IV. La mélancolie inexplicable
Le vers le plus fort du poème est peut-être le plus simple : « C’est bien la pire peine / De ne savoir pourquoi. » Verlaine ne dit pas que la mélancolie est douloureuse — il dit que l’impossibilité de l’expliquer est la partie la plus insupportable.
Cette idée — qu’une douleur sans cause est pire qu’une douleur identifiable — est d’une profondeur psychologique remarquable. Elle touche à quelque chose que la tradition poétique romantique avait nommé « spleen » ou « mal du siècle » : une mélancolie diffuse, sans objet, qui n’est pas la tristesse ordinaire mais un état existentiel.
La poésie symboliste que Verlaine incarne parfaitement ici refuse l’explication. Elle préfère le sentiment à la démonstration, la musique au raisonnement. Il pleure dans mon cœur est le poème le plus symboliste de Verlaine — et l’un des poèmes célèbres les plus musicaux de toute la littérature française.

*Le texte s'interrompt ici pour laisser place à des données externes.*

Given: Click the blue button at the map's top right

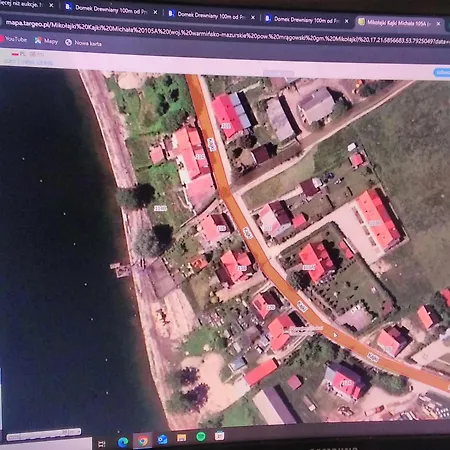Looking at the screenshot, I should coord(442,72).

Ce qui reste après la lecture, ce n’est pas une idée. C’est une mélodie. Cette capacité du poème à toucher les états intérieurs les plus diffus — la mélancolie sans cause que Verlaine nomme si justement — rejoint les réflexions contemporaines sur la poésie comme outil thérapeutique{target=“_blank”} : nommer ce qu’on ne comprenait pas est déjà une forme de soulagement.